Sunday, December 10, 2017

Devotional on Jeremiah 2: Divine grief and God's desire for relationship

The word of the LORD came to me, saying:
Go and proclaim in the hearing of Jerusalem, Thus says the LORD:
I remember the devotion of your youth,
   your love as a bride,
how you followed me in the wilderness,
   in a land not sewn. (Jeremiah 2:1-2)

Jeremiah chapter 2 has a lot to say about remembering. The people of Judah had failed to remember and this failure got them into trouble (Jeremiah 2:32). The priests and prophets failed to teach the people about God (Jeremiah 2:8, 26). They are at fault for failing to bring the knowledge of God to the memory of the people; so they knew no better than to go after the worship of the idol Baal. They had either forgotten Yahweh completely (Jeremiah 2:5-6, 11), improperly understood Yahweh as a god who expects too much in exchange for protection (Jeremiah 2:20, 29, 36-37) or they believed it was alright with Yahweh for the people to divide their worship time between Yahweh and Baal (Jeremiah 2:26-27).

The people confused covenant with contract. They believed Yahweh needed to be obeyed in exchange for what Yahweh is skilled at giving, namely, protection from military threat. They approached Yahweh the same way they approached Baal. They gave what Baal wanted in exchange for what he is skilled at giving, namely, a good agricultural harvest, a growing herd of cattle and lots of healthy children.

The reason they approached Yahweh as a god that wants appeasement is because they really did not know Yahweh. Oh, they would go through the motions of worship the way they were taught; but they did not know God. If they did, they would not have appealed to Baal on the side.

Proper worship begins with knowledge of God. On the outside, proper and unacceptable worship both look the same; but on the inside, true worshipers relate to God in relationship rather than in appeasement.

Jeremiah chapter 2 explains the difference.

Yahweh comes near to his people as a husband does to his bride. Like a married couple, they remember the past and they fondly remember their wedding day.

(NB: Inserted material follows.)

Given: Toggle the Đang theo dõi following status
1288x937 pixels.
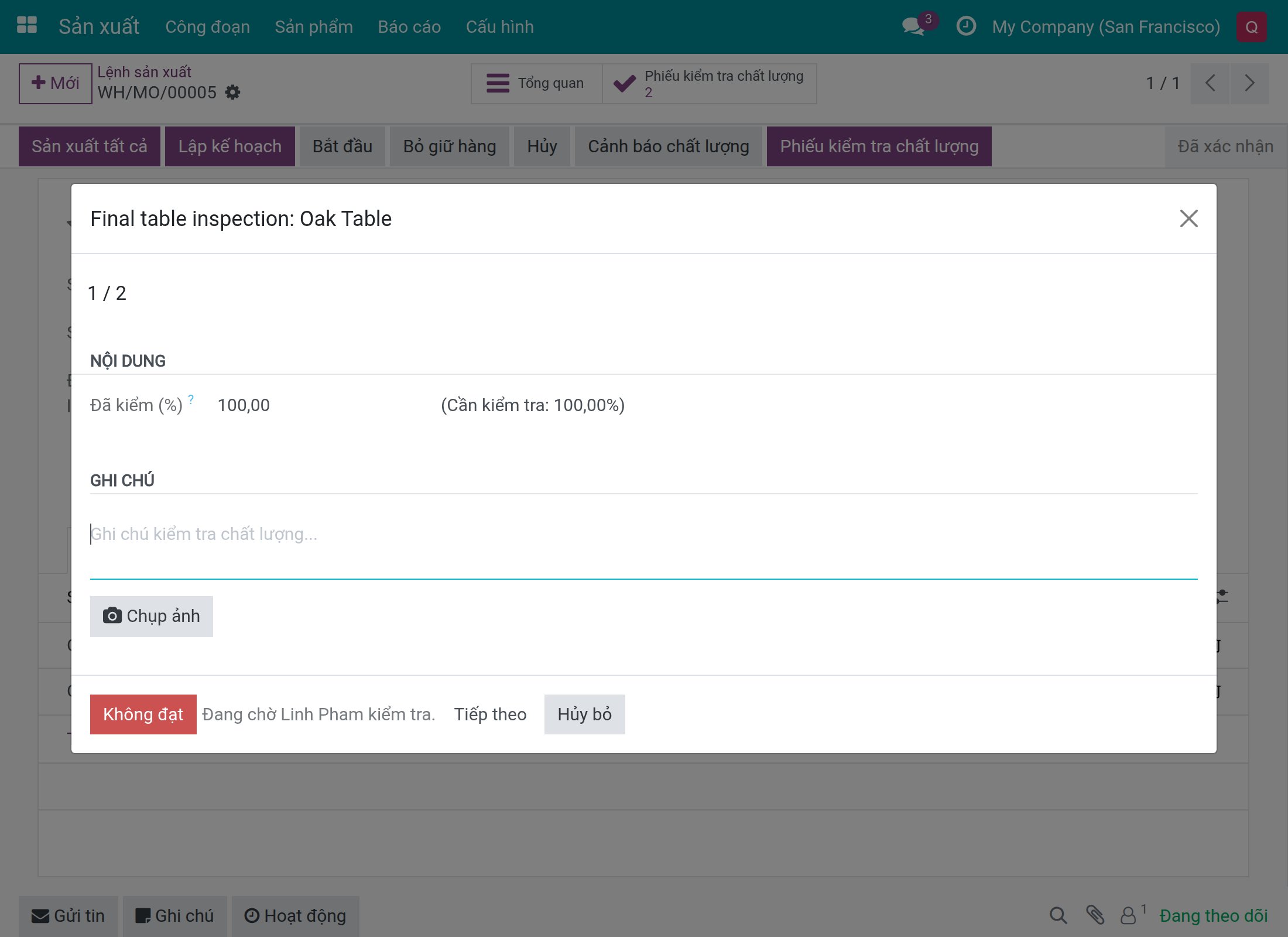Looking at the screenshot, I should 1214,916.
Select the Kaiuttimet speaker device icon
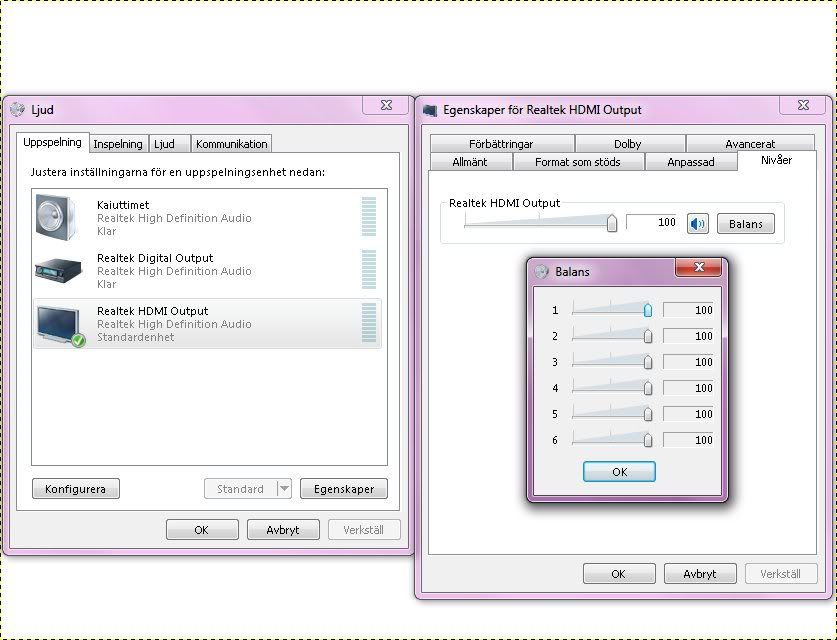This screenshot has height=640, width=837. tap(56, 216)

A marriage is not a contract. It is a covenant. A wife does not behave towards her husband in such-and-such a way in exchange for something. She behaves towards him faithfully out of love and covenant. The same goes for the husband. He behaves towards his wife because of the relationship and not in order to take advantage of her.

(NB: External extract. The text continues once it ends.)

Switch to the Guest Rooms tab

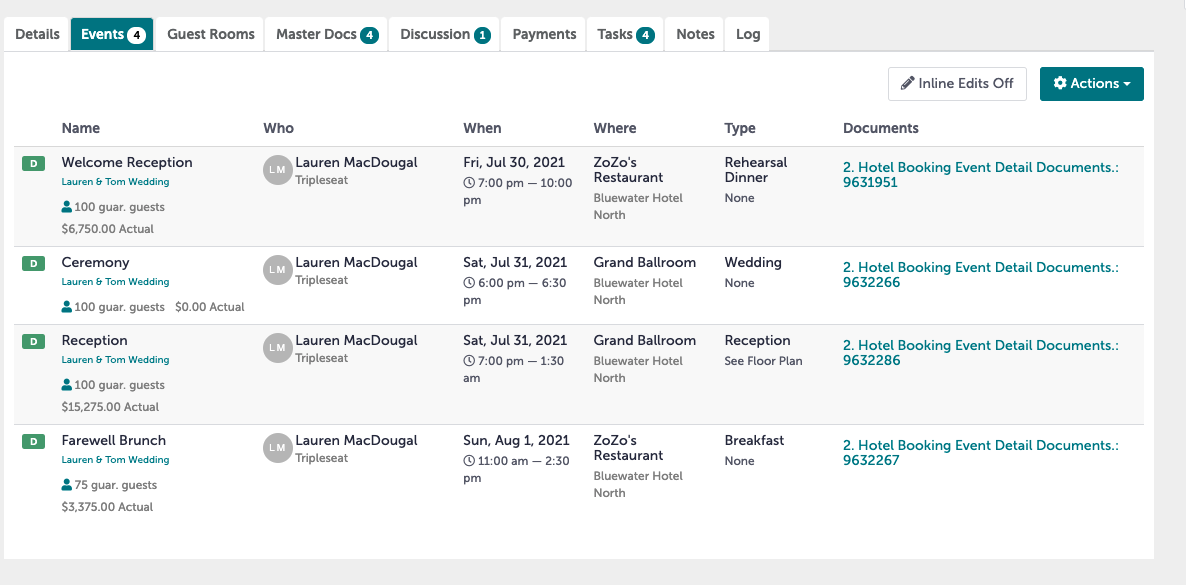click(210, 34)
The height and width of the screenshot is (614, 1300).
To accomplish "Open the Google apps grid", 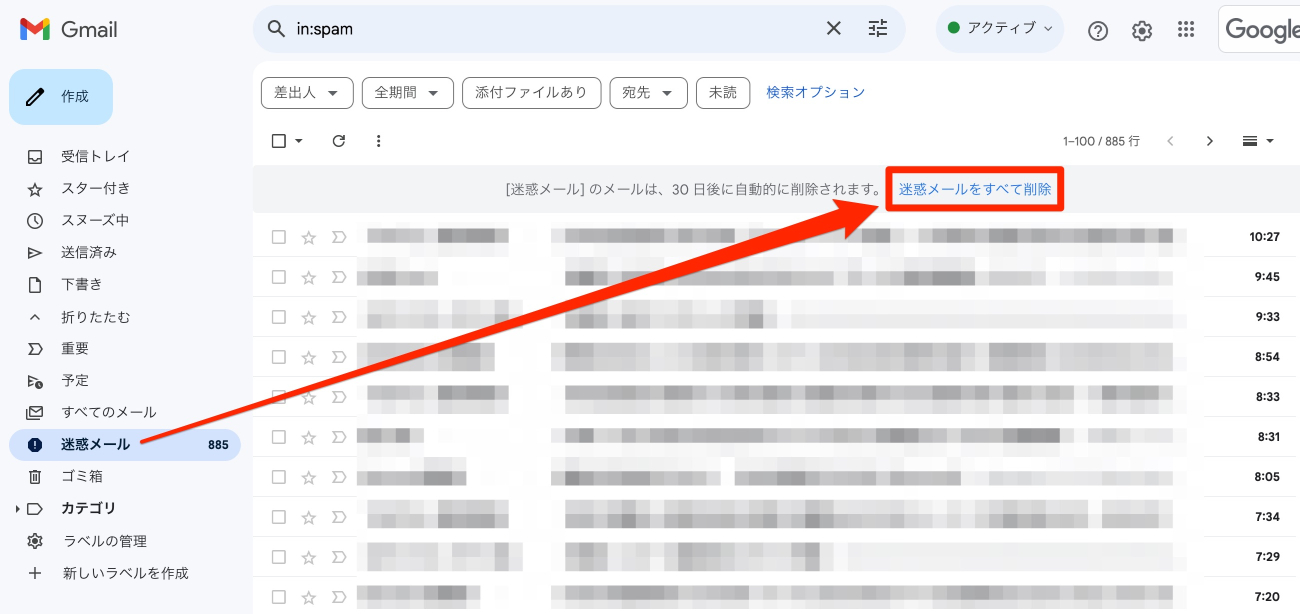I will click(1185, 30).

Why the confusion? The priests and prophets did too much teaching about doctrine and not enough teaching about God! In the churches today, we have much the same problem. A steady diet of doctrine is equally out of balance as a steady diet of theology. Too much doctrine and people will not know why they worship or behave the way they do. Too much theology and people will think God has no covenantal expectations.

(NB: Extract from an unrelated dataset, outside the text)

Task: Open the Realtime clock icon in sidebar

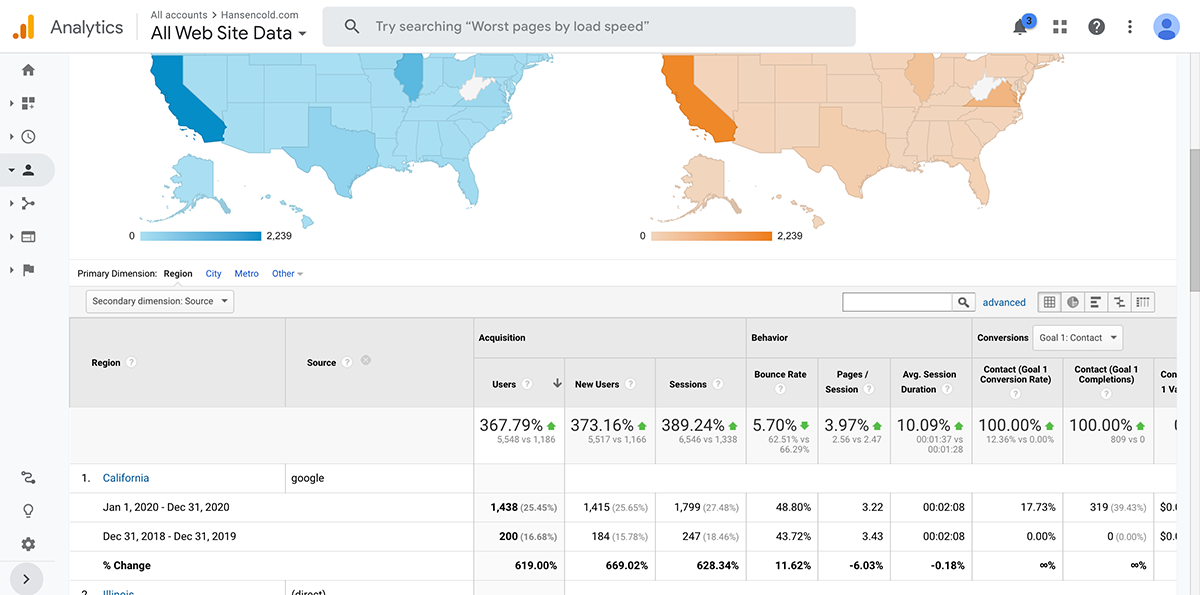Action: tap(28, 137)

Jeremiah 2 is a really good study on the use of a metaphorical term called anthropomorphism. An anthropomorphism is a kind of metaphor in which something that is not human is described in human terms. Here are some anthropomorphisms from the chapter:
  • Yahweh is a husband
  • Israel/Judah is a faithless wife
These anthropomorphisms teach something. What do they teach?

They communicate to the reader that Yahweh is grief-stricken and wounded over his unfaithful wife (cf, Jeremiah 2:18). They help the reader to appreciate the sheer power of Yahweh's grief.

The following concepts are described in Jeremiah 2 but they are not anthropomorphisms:
  • God grieves
  • God is emotionally wounded
There are many sincere people today who do not believe it is possible for God to have those emotions. They will tell us that God's grief is also an anthropomorphism. The critical question we should ask is, "If divine grief is an anthropomorphism, what does the metaphor communicate about God or about his people? Does divine grief communicate anything other than that God grieves?"

In every case I have seen, those who hold God's emotions to be metaphorical cannot explain the meaning that should be derived from the metaphors. The reason is because God's grief is the meaning behind the metaphor of the husband of the unfaithful wife! God's grief is the teaching, not the metaphor!

It is the duty of the teachers in today's churches to teach about God properly.